22 January 2009
Compulsory drug and alcohol testing and treatment, compulsory work at £1.73 an hour, the abolition of income support and part privatisation of the social fund all feature in the welfare reform bill published on 14 January 2009.
The latest welfare reform bill has attracted very little publicity, but some of its provisions are the most radical yet in the governments increasing use of compulsion against claimants.
Full-time ‘Work for your benefits’ schemes are to be introduced for long-term jobseekers. This is a group which will include an increasing number of sick and disabled claimants as the new work capability assessment begins to bite. The aim of the scheme is allegedly to help the long-term unemployed ‘develop work habits and routines they may not have experienced for some time’. In reality it will mean claimants doing a full week’s work for as little as £60.50 a week, or £1.73 an hour, for up to six months, in flagrant breach of the Minimum Wage Act.
Claimants who are known to, or suspected of, misusing drugs can be obliged to undertake a compulsory drug test under the new regulations. They can also be obliged to take part in a drug rehabilitation programme. The bill will also allow the scheme to be extended to claimants who misuse alcohol.
The bill also paves the way for the eventual abolition of income support with claimants currently receiving that benefit being moved onto jobseeker’s allowance, but with fewer job seeking requirements, or onto ESA if they meet the qualifying criteria. Meanwhile, entitlement to income support and income-related ESA is to be removed from couples where one partner is capable of work. In addition, adult dependency increases are to be removed from maternity allowance and from carer’s allowance.
The social fund is to be part-privatised with ‘the provision of credit’ to be handed over to credit unions and similar organisations in some areas. Following a wave of negative publicity the government appears to have backed away from plans to charge interest at credit card rates for social fund loans.

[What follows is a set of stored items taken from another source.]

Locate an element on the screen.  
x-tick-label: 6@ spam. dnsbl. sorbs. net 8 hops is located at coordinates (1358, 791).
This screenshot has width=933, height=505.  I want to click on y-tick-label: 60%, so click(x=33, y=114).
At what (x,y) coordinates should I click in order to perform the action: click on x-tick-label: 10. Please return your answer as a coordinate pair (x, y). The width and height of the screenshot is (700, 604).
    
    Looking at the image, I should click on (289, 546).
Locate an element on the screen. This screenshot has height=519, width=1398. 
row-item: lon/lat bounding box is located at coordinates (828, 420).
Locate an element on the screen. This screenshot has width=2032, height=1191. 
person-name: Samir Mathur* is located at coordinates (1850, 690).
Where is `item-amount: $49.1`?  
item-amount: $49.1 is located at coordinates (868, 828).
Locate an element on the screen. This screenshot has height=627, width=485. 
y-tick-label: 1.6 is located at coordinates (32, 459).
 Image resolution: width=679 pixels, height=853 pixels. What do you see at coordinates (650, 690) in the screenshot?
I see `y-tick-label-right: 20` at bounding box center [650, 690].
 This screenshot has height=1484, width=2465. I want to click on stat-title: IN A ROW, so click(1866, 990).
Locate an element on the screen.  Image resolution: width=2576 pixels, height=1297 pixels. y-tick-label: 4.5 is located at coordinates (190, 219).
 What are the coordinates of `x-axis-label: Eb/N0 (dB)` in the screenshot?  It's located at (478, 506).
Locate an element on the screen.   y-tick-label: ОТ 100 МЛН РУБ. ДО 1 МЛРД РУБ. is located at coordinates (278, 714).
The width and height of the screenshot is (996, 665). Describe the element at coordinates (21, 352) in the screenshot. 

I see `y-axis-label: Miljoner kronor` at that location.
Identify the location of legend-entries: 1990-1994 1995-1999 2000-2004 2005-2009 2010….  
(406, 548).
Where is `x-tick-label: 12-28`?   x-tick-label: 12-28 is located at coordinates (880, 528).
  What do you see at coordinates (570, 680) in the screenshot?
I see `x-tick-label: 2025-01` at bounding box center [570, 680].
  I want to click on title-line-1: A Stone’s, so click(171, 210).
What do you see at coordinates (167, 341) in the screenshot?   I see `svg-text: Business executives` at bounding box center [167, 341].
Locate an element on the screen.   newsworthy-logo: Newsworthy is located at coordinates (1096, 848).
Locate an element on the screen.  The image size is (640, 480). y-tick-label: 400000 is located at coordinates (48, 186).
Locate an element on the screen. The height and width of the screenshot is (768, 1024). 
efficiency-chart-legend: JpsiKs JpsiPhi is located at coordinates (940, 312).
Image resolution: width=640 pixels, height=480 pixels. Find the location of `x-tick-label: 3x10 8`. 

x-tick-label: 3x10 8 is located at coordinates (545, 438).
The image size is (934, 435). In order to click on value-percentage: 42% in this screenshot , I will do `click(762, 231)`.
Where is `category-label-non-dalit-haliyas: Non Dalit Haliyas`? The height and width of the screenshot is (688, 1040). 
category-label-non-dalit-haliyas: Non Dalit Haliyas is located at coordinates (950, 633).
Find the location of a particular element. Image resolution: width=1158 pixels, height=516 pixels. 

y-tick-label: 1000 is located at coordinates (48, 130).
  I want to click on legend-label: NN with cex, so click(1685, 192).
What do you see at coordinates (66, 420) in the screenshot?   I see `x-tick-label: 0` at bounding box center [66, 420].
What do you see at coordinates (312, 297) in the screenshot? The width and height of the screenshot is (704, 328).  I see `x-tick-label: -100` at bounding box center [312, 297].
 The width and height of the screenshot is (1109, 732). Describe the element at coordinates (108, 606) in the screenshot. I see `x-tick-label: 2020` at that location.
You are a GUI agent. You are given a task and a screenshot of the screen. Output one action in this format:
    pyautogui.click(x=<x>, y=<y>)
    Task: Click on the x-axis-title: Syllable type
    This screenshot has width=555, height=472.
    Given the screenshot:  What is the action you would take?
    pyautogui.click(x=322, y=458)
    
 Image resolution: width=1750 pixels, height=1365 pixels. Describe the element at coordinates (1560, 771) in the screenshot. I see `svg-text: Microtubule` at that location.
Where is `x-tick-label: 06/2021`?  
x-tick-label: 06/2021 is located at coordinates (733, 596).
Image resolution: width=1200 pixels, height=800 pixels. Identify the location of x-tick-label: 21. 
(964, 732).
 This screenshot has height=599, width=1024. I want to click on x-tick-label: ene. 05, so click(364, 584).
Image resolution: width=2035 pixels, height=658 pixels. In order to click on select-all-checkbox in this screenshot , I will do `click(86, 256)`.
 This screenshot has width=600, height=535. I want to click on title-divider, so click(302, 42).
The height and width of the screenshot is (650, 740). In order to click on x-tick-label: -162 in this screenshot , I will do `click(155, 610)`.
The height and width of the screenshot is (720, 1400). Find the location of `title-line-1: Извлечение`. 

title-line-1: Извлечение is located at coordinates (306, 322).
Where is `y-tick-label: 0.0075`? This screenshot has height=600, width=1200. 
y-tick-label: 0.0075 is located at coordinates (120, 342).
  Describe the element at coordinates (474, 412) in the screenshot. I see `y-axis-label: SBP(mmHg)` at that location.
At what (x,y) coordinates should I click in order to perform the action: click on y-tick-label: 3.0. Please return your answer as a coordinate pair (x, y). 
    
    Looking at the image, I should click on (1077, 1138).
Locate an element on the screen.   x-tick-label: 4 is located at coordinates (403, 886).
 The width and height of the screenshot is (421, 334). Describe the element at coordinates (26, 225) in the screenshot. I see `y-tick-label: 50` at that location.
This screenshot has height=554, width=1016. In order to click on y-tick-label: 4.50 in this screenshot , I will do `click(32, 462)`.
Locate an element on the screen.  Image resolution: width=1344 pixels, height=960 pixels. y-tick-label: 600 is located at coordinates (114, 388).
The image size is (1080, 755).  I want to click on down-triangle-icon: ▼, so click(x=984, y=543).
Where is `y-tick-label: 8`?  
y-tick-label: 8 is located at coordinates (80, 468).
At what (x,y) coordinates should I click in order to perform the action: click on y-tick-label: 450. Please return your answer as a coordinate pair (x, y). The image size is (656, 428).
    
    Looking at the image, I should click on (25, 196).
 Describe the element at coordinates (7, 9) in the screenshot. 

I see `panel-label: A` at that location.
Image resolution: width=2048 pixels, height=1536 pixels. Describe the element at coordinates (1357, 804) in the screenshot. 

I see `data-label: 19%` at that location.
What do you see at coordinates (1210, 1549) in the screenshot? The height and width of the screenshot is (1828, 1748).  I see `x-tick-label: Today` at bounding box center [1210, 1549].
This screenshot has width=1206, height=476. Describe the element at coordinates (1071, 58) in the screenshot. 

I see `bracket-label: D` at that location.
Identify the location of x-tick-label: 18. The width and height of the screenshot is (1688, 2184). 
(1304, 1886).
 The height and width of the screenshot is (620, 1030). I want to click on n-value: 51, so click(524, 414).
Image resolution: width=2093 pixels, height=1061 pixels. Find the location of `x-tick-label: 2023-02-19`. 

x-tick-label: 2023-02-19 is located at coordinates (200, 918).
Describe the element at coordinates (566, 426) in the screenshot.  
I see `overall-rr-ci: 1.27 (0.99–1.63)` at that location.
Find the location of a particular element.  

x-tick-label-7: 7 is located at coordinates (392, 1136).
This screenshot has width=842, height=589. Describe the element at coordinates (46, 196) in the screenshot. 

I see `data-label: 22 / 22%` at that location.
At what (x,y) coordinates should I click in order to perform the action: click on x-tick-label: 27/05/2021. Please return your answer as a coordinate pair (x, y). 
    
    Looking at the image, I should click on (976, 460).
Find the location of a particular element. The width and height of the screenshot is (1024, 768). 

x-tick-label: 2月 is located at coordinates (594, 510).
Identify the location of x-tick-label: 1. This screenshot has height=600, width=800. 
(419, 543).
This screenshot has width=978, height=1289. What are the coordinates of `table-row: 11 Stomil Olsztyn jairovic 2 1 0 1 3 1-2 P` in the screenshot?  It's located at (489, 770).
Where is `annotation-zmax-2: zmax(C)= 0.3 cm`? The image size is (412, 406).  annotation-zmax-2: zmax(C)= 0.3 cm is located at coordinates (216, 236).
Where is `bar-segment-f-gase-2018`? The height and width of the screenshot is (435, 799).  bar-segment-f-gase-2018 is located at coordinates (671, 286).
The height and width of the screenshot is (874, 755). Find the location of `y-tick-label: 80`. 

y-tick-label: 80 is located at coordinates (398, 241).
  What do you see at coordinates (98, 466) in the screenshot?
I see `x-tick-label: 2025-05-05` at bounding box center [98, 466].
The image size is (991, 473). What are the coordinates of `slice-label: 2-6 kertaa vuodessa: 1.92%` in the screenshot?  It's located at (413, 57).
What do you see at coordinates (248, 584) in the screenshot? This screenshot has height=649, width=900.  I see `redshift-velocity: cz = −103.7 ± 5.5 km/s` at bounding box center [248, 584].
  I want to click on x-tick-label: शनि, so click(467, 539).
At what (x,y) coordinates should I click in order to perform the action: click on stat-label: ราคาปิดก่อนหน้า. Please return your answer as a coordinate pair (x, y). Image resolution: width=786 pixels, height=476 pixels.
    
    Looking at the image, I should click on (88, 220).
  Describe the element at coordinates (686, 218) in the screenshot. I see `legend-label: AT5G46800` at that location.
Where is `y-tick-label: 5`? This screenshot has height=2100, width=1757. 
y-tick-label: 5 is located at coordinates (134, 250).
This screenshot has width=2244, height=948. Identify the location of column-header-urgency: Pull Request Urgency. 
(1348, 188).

Announcing publication of the new bill, Secretary of State for Work and Pensions James Purnell claimed:
‘This Bill will allow us to bring about the most radical reform of the welfare state for generations. When times are tough, it is more important than ever that we provide people with the extra help they need.'
With the exception of the Child Poverty Action Group, who condemned many of the proposals, there has been little response as yet either from the voluntary sector or from MPs.